BEGIN Input records

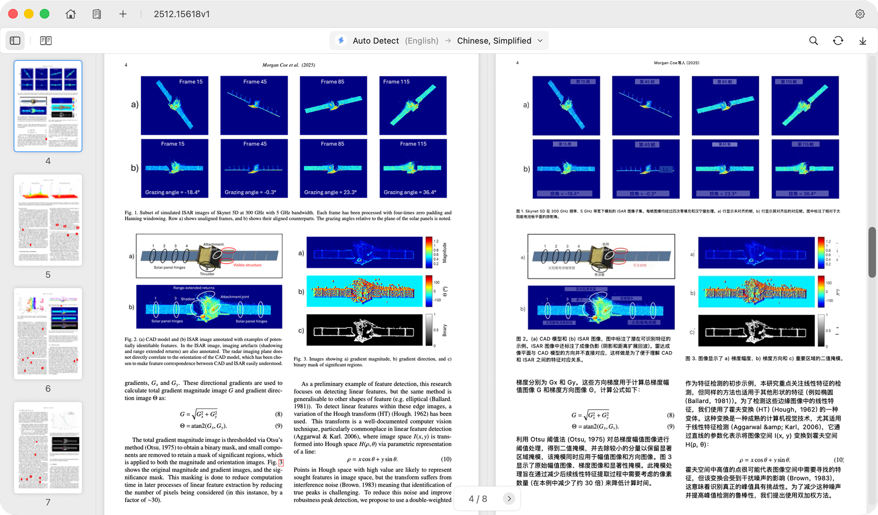Select page 6 thumbnail in the sidebar
Screen dimensions: 878x515
pos(48,334)
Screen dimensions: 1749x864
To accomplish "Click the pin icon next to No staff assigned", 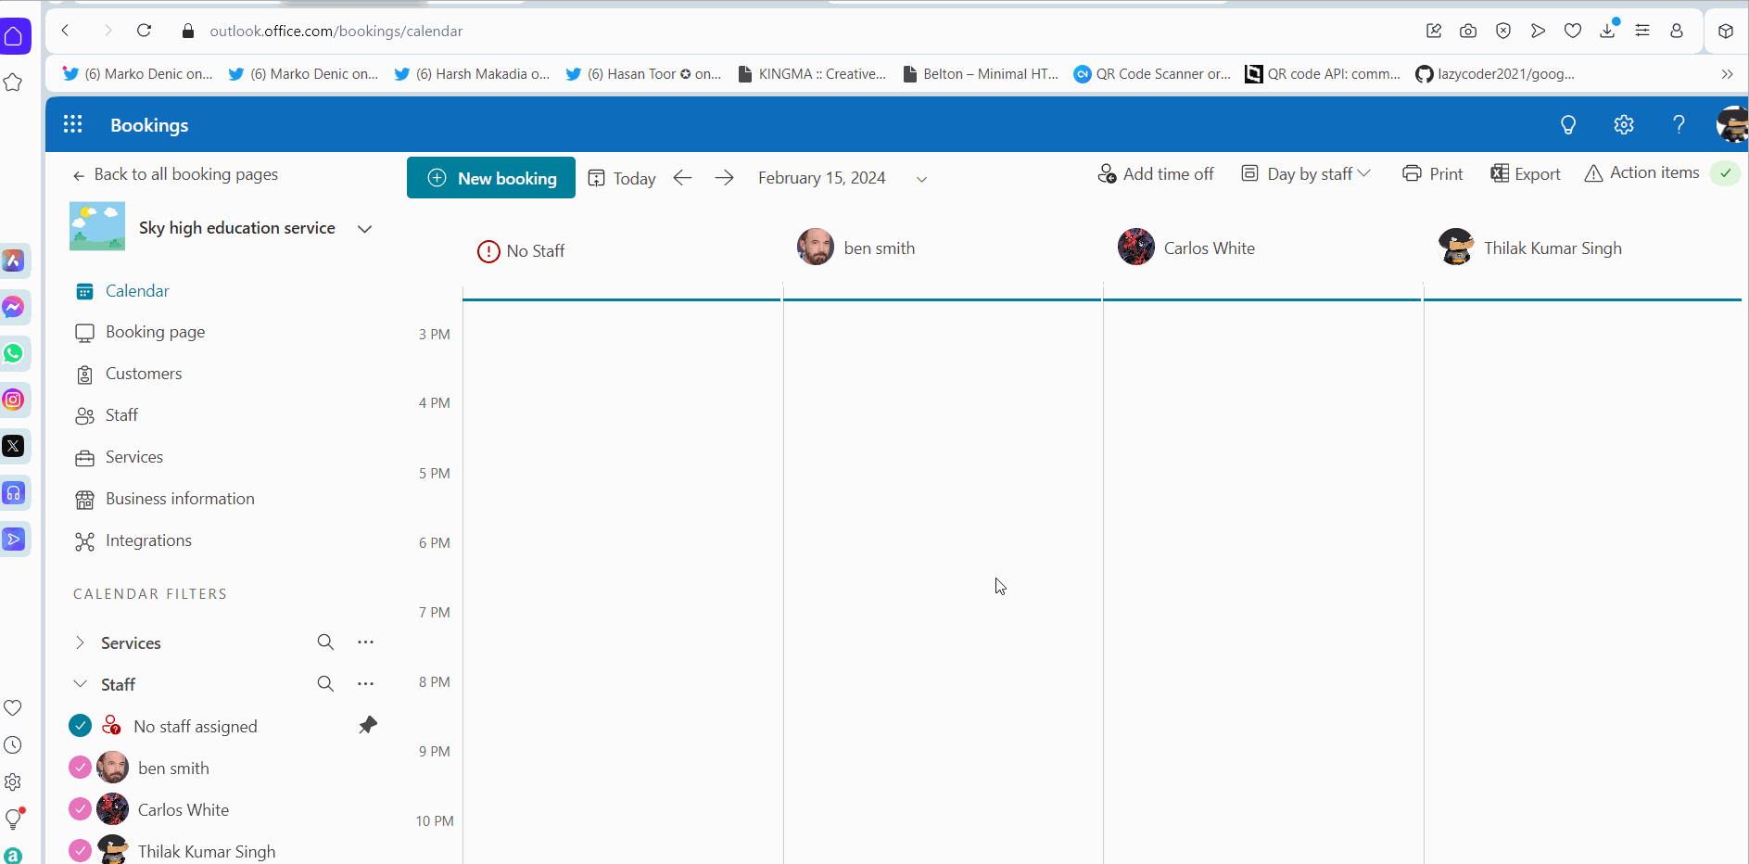I will pos(367,725).
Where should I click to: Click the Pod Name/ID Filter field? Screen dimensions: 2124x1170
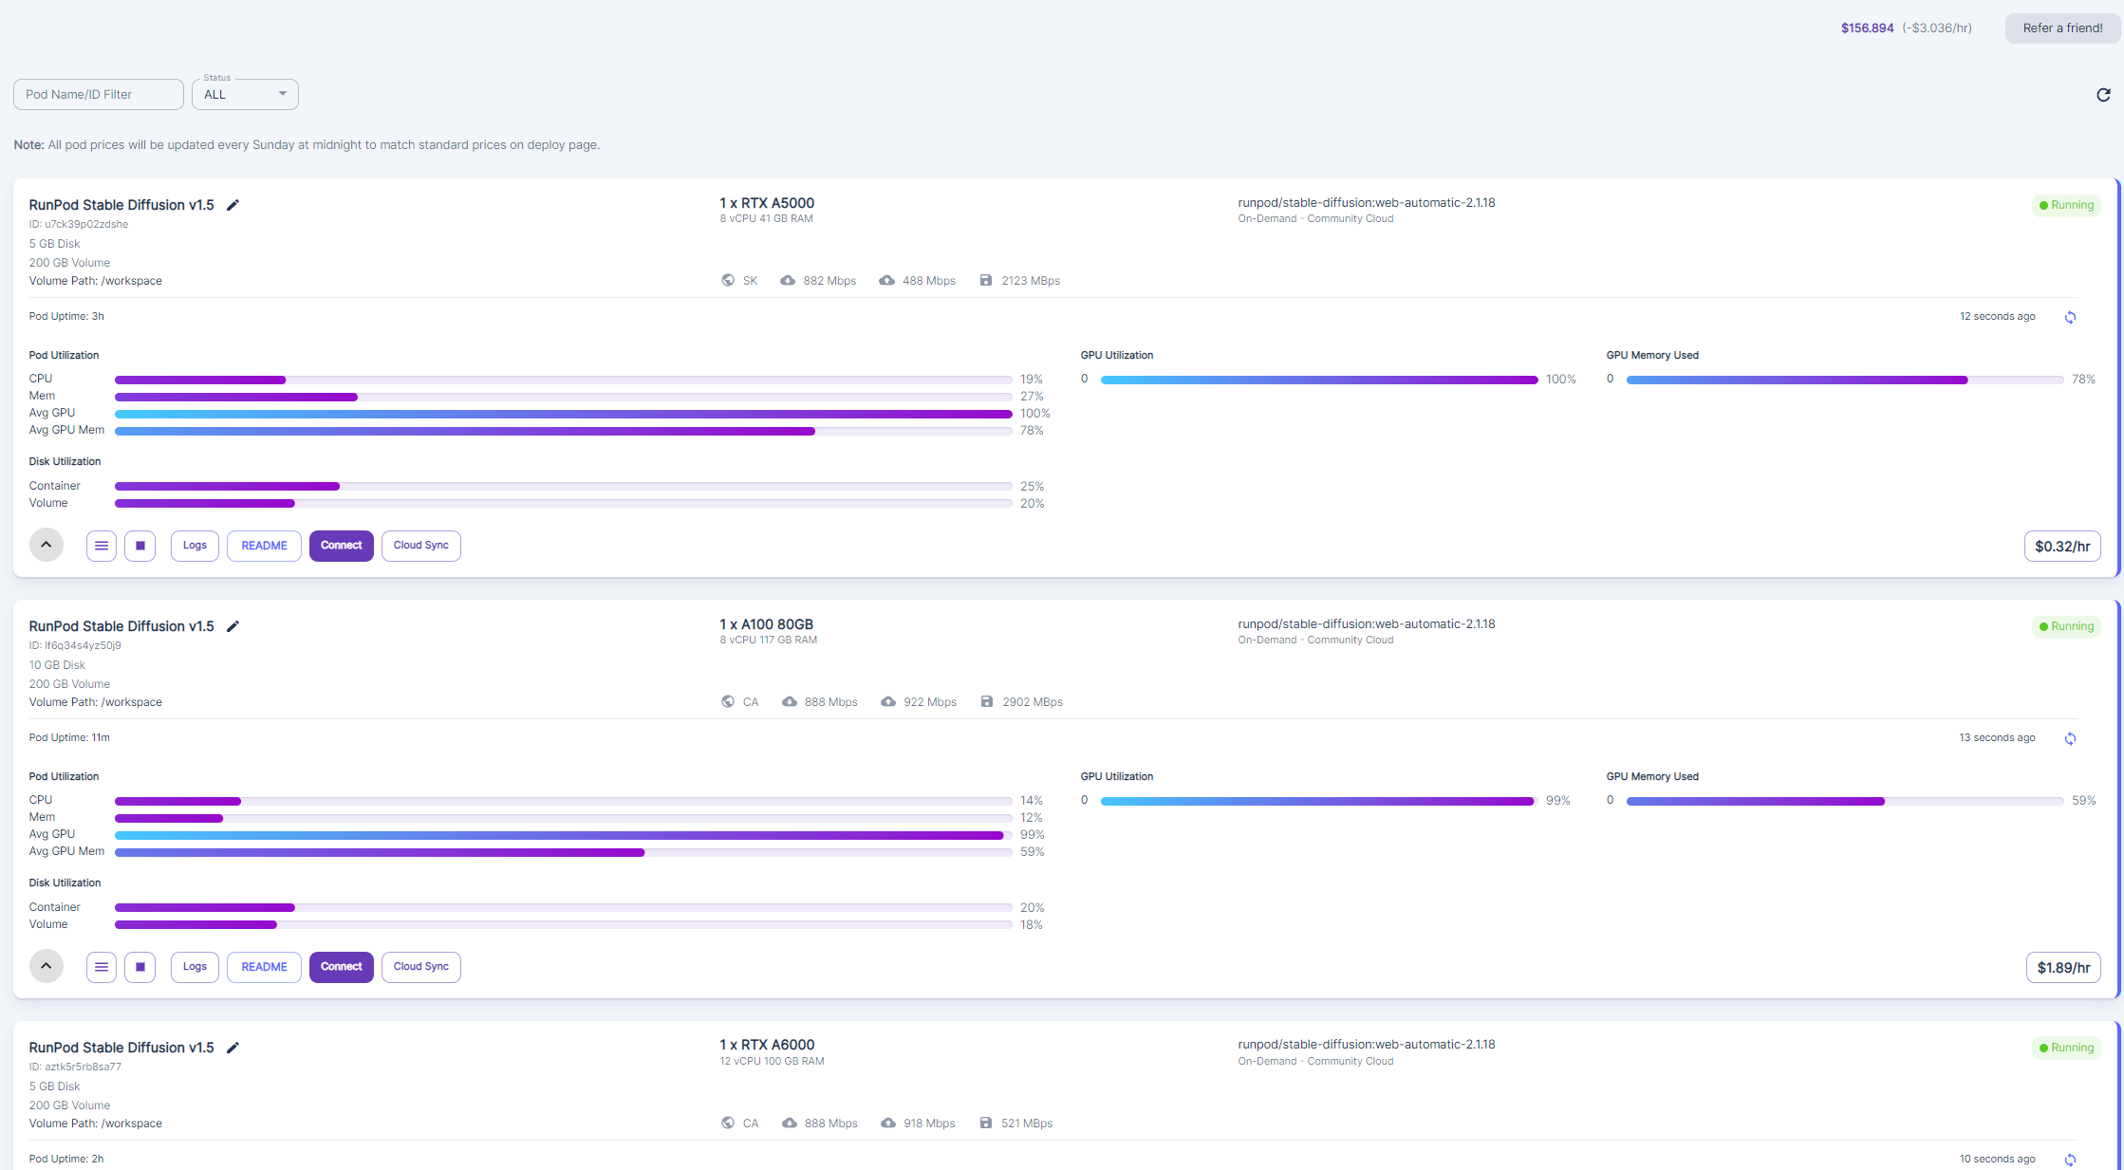pos(98,95)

END Input records

Nothing but the lines from the line containing "Where should I" through the end of the data, both ends included, is to be reproduced, exactly as written and without the pictures.

Where should I click to: Click the Pod Name/ID Filter field? Screen dimensions: 2124x1170
pos(98,95)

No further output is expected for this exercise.